I see a couple of options:

  1. Have the Scene refuse to destroy a GameObject if the ref_count of it's shared_ptr is more than 1. This will oblige your users to take a great care of what happens. This might not be very fun or practical, though.

  2. In your GameObject architecture, add a listener pattern: when GameObject A links to GameObject B, tell B that A is linked to it. So when GameObject B is destroyed, notify all the other linked GameObjects (A) that B has been destroyed and so delete the link.

  3. Don't link your GameObjects together. Keep some kind of reference to the game object that you need instead, and fetch it each frame from the Scene. If the GameObject it's destroyed, the Scene will return nullptr, and you'll know that the other object is dead. Your vector could then contain unique_ptr instead of shared_ptr.


One possible solution could be to use weak_ptr.

A weak_ptr is like a shared_ptr, except it doesn't keep the object alive. If there are no shared_ptrs pointing to the object, it will be deleted, and then any weak_ptrs will hold NULL. You can use the lock method to get a shared_ptr from a weak_ptr.

Example use:

shared_ptr<Thingy> s = make_shared<Thingy>();
// Convert a shared_ptr to a weak_ptr
weak_ptr<Thingy> w = s;
// Convert a weak_ptr to a shared_ptr
shared_ptr<Thingy> s2 = w.lock();
// s, w and s2 point to the object, of course.
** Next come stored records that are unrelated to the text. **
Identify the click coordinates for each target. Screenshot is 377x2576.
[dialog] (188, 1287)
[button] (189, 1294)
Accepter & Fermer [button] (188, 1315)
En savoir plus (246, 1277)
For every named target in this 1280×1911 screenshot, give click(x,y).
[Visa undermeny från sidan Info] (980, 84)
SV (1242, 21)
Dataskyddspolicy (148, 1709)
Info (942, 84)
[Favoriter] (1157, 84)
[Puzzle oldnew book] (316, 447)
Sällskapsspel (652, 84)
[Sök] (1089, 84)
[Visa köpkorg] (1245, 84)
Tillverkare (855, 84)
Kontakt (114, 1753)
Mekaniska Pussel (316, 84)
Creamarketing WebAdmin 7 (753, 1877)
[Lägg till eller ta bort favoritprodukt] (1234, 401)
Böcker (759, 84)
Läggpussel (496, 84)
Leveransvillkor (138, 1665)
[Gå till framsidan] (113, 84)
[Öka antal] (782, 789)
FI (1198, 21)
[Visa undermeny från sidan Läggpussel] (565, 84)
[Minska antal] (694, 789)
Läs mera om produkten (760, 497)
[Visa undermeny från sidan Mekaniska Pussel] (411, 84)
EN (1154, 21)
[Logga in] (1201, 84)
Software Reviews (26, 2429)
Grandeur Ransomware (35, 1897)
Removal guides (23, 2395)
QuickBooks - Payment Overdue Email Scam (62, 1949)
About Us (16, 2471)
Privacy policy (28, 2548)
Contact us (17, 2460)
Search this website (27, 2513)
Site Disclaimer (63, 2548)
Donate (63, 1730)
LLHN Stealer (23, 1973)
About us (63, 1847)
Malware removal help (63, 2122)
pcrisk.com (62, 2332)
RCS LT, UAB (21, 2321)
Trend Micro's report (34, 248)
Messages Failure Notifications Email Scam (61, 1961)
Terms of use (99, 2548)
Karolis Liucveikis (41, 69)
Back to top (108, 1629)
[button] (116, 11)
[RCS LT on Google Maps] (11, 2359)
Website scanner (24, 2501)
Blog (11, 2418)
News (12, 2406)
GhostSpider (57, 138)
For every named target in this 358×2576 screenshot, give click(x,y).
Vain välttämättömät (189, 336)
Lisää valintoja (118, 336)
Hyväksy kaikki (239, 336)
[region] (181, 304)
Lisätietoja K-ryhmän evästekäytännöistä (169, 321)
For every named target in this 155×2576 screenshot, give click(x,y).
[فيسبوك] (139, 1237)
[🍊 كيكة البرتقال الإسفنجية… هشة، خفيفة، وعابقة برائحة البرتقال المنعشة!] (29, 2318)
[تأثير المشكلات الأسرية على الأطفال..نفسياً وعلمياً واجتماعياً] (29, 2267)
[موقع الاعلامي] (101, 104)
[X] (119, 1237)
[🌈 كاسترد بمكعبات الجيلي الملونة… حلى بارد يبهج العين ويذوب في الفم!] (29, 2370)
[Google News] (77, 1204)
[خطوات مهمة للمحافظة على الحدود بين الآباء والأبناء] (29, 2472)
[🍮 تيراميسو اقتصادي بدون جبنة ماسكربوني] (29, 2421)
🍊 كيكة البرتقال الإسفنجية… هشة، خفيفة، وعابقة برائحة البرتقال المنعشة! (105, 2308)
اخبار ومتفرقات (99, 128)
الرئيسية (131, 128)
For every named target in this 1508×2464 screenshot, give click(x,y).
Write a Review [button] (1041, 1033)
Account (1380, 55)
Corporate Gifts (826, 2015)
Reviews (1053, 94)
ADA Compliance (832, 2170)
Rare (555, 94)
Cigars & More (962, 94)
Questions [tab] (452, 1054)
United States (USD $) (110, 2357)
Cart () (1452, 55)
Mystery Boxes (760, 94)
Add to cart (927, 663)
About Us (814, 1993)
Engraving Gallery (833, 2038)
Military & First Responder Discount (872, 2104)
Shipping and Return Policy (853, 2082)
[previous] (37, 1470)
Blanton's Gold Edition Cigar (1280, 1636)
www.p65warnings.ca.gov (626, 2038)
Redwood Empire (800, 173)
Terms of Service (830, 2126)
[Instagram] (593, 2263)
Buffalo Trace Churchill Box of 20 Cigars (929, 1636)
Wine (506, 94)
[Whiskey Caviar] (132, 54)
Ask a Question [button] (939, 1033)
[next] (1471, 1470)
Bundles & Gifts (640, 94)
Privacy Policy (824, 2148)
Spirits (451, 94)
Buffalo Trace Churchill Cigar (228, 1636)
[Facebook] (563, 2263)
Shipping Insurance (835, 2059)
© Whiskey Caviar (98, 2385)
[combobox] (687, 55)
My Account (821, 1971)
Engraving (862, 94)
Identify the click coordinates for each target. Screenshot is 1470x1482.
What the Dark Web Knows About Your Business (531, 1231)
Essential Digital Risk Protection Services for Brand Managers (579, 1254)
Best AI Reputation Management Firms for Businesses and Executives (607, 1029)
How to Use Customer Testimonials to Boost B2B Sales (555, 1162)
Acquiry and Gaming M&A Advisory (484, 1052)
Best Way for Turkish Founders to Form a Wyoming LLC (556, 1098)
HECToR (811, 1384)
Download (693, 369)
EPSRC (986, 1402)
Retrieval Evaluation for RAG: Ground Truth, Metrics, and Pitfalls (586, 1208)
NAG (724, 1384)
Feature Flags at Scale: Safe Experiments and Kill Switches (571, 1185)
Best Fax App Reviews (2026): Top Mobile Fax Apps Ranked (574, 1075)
// s is a null pointer, w and s2 point to the object

s2.reset(); // deletes the object
// s and s2 are all null pointers now.
// w is also a null pointer (magically!)

shared_ptr<Thingy> s3 = w.lock();
// s3 is also a null pointer

Note that this might not completely eliminate your problem, as the object will still not be destroyed as long as there's a shared_ptr referring to it.